— Work to complete —
Find the line with "Instruction: Click Crear Cuenta FTP button" and the line with "Task: Click the icon" in the entries below; output exactly those two lines, every line between them, and no others.

□ □ □

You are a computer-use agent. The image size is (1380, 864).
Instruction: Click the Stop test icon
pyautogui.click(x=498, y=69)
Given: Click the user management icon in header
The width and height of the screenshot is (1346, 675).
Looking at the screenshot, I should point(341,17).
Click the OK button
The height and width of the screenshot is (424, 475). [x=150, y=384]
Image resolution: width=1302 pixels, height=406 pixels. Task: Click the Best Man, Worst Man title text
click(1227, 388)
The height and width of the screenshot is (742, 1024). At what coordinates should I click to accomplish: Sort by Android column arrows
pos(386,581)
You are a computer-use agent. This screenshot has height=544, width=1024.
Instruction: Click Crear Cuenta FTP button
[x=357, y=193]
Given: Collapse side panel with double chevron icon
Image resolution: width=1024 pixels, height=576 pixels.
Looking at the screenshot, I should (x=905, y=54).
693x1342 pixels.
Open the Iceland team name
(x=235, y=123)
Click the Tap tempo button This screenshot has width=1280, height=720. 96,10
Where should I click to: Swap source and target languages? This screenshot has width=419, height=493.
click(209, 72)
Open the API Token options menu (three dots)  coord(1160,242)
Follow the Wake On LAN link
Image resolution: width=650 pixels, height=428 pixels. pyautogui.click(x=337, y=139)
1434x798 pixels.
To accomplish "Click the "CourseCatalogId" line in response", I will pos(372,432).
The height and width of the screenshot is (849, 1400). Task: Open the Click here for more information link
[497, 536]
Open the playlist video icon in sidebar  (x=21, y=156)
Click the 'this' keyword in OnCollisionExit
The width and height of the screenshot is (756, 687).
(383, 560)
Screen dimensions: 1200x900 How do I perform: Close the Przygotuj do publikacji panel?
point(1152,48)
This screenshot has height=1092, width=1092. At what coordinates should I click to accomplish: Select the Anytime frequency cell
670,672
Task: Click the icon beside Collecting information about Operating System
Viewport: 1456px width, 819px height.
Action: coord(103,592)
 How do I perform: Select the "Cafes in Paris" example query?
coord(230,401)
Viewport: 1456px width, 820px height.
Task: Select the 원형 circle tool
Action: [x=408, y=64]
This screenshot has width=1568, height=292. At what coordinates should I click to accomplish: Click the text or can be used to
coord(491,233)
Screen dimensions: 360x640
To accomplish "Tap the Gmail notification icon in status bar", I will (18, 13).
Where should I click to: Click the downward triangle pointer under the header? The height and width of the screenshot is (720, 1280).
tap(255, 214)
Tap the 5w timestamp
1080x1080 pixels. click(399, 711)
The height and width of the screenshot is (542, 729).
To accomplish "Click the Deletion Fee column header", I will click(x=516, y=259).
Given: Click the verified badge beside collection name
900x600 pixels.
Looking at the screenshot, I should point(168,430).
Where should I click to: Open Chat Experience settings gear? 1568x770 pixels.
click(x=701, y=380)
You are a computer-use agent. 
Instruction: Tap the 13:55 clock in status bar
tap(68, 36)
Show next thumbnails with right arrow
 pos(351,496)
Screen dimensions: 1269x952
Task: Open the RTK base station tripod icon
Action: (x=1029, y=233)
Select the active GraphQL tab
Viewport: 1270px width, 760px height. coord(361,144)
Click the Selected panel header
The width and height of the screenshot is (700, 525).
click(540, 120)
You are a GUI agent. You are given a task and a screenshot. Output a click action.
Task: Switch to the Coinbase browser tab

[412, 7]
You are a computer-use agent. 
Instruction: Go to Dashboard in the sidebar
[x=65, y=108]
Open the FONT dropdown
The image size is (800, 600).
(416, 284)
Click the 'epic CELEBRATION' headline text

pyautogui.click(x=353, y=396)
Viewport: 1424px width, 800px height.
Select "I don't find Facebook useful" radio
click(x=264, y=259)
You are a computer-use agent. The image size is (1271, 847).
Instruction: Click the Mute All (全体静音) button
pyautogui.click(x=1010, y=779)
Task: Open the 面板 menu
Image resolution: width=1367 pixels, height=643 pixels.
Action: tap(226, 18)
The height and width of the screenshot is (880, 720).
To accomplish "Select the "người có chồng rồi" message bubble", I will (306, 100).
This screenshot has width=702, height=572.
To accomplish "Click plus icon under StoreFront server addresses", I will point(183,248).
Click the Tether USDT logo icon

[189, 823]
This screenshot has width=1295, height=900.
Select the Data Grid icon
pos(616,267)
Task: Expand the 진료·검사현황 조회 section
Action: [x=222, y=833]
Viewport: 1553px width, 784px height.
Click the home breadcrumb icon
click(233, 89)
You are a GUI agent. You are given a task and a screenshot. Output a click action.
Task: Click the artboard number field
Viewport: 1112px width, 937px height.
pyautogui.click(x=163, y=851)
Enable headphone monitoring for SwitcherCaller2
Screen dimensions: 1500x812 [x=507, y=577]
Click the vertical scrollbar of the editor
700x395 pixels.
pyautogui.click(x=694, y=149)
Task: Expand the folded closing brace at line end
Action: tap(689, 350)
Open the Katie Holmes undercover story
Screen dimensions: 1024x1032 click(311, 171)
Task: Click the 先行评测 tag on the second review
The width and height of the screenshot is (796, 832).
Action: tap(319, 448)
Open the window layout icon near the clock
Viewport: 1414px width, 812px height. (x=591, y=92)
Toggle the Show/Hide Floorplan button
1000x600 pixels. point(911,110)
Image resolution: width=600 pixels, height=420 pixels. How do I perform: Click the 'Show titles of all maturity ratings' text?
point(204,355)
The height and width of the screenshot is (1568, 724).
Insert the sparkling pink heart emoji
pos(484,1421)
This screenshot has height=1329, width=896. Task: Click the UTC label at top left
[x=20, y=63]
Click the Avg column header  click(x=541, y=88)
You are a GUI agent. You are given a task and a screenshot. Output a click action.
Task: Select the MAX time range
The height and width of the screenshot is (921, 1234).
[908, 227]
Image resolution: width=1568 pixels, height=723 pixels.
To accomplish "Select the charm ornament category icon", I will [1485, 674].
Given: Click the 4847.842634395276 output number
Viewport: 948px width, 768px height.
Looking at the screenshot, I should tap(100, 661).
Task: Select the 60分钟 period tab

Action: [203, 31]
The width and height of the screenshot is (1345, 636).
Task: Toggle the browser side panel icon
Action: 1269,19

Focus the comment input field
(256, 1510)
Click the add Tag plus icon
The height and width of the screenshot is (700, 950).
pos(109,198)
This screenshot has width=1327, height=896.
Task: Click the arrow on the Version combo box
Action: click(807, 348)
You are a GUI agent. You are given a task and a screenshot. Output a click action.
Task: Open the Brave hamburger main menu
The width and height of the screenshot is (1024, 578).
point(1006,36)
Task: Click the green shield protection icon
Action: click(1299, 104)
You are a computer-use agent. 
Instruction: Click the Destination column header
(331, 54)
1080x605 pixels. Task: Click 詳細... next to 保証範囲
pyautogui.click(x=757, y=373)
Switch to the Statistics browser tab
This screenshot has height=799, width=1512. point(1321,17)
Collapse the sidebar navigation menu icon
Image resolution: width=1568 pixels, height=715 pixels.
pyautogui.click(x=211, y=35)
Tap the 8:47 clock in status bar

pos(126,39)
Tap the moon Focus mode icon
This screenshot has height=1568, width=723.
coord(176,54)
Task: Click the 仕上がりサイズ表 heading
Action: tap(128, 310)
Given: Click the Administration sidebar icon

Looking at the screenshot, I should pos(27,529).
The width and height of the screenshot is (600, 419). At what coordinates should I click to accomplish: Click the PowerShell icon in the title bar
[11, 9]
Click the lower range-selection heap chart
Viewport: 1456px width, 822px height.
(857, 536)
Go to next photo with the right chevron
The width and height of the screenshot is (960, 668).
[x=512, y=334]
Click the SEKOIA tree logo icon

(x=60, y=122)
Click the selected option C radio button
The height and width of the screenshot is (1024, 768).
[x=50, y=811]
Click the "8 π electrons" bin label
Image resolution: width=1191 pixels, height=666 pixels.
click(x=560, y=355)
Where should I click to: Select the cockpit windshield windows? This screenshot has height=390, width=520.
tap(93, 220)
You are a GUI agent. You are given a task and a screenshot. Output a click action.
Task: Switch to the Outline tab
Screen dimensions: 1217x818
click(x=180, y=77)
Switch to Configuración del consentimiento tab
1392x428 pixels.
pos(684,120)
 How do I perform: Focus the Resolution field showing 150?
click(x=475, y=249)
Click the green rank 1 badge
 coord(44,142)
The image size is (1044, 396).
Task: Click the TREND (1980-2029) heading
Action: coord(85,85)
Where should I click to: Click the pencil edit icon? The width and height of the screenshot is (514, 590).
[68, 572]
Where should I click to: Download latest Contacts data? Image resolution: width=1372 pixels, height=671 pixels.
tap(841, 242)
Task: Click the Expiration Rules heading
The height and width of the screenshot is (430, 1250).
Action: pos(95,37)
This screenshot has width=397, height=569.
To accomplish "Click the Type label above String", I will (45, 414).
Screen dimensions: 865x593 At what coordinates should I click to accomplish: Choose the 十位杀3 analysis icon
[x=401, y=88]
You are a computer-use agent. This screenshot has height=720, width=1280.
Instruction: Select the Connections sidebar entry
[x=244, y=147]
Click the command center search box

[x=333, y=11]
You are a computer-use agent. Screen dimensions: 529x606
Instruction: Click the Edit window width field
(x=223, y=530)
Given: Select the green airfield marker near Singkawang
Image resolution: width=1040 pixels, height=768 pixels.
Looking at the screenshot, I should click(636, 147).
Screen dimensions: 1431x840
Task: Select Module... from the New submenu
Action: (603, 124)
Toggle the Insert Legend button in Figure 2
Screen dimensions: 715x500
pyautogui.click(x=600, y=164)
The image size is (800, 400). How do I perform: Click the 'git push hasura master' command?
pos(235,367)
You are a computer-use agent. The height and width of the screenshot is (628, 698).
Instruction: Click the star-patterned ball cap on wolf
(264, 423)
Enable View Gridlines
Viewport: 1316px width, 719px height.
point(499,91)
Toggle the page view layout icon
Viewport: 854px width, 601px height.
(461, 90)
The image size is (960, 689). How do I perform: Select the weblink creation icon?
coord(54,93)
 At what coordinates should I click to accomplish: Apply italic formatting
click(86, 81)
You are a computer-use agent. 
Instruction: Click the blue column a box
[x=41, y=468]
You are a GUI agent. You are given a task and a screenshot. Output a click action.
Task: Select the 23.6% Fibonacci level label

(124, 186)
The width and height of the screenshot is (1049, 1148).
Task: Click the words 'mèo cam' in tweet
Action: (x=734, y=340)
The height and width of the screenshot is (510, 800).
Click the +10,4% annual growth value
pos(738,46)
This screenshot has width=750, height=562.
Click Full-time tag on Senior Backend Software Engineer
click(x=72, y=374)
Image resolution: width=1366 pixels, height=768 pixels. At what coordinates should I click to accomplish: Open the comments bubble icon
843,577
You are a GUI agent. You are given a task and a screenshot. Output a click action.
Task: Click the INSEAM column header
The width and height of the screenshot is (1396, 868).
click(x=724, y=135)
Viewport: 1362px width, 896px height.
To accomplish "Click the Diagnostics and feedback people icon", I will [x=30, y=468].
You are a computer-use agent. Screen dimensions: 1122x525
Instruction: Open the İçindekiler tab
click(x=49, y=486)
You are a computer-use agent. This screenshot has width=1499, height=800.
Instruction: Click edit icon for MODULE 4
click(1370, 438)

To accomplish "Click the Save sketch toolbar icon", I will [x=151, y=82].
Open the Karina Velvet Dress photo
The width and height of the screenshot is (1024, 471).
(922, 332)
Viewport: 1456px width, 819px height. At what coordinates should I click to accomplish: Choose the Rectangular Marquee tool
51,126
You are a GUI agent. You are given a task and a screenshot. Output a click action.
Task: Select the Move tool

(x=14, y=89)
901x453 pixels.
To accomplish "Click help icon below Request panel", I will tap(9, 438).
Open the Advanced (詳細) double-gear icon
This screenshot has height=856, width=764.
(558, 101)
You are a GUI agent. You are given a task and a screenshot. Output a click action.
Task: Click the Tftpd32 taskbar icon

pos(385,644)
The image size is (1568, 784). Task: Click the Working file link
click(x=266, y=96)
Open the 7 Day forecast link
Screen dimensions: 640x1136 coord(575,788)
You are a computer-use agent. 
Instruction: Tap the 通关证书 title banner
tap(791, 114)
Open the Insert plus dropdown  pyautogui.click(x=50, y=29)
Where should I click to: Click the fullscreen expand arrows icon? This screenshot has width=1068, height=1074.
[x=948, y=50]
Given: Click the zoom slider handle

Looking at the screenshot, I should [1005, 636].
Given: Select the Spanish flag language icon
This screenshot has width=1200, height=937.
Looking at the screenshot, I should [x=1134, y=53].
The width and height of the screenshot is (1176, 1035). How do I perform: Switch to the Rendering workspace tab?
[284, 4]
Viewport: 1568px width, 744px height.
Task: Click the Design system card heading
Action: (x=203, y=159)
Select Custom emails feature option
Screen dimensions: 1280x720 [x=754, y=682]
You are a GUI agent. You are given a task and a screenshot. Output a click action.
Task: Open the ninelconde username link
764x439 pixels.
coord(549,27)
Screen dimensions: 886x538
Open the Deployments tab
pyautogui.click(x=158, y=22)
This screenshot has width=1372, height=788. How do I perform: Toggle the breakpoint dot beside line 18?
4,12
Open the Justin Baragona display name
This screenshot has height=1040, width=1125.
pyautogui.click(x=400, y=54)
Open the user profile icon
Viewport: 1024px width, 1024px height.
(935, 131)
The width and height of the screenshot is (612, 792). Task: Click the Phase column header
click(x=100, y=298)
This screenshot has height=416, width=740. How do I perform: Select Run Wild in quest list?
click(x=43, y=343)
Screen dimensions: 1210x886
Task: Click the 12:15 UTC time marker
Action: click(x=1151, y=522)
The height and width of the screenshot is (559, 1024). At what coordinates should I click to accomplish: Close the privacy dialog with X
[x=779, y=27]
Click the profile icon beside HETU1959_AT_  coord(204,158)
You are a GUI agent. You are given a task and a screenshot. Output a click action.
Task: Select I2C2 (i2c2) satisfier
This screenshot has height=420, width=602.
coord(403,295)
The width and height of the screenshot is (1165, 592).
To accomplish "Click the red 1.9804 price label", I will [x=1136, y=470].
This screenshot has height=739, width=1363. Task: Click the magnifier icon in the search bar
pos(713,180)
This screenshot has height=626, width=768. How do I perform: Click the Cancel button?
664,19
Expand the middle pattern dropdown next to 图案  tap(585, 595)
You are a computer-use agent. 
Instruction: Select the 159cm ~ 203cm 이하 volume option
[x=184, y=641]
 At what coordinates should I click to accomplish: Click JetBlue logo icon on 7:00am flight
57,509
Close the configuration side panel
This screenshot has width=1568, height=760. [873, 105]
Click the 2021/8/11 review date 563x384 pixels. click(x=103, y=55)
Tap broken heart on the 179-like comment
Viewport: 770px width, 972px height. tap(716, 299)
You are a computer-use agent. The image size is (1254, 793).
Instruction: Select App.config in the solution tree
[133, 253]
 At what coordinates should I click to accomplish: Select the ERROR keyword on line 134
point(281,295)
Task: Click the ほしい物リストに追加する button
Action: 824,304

□ □ □

— Result of this task —
Instruction: Click Crear Cuenta FTP button
[x=357, y=193]
Given: Collapse side panel with double chevron icon
Image resolution: width=1024 pixels, height=576 pixels.
Looking at the screenshot, I should (x=905, y=54).
693x1342 pixels.
Open the Iceland team name
(x=235, y=123)
Click the Tap tempo button This screenshot has width=1280, height=720. 96,10
Where should I click to: Swap source and target languages? This screenshot has width=419, height=493.
click(209, 72)
Open the API Token options menu (three dots)  coord(1160,242)
Follow the Wake On LAN link
Image resolution: width=650 pixels, height=428 pixels. pyautogui.click(x=337, y=139)
1434x798 pixels.
To accomplish "Click the "CourseCatalogId" line in response", I will pos(372,432).
The height and width of the screenshot is (849, 1400). Task: Open the Click here for more information link
[497, 536]
Open the playlist video icon in sidebar  (x=21, y=156)
Click the 'this' keyword in OnCollisionExit
The width and height of the screenshot is (756, 687).
(383, 560)
Screen dimensions: 1200x900 How do I perform: Close the Przygotuj do publikacji panel?
point(1152,48)
This screenshot has height=1092, width=1092. At what coordinates should I click to accomplish: Select the Anytime frequency cell
670,672
Task: Click the icon beside Collecting information about Operating System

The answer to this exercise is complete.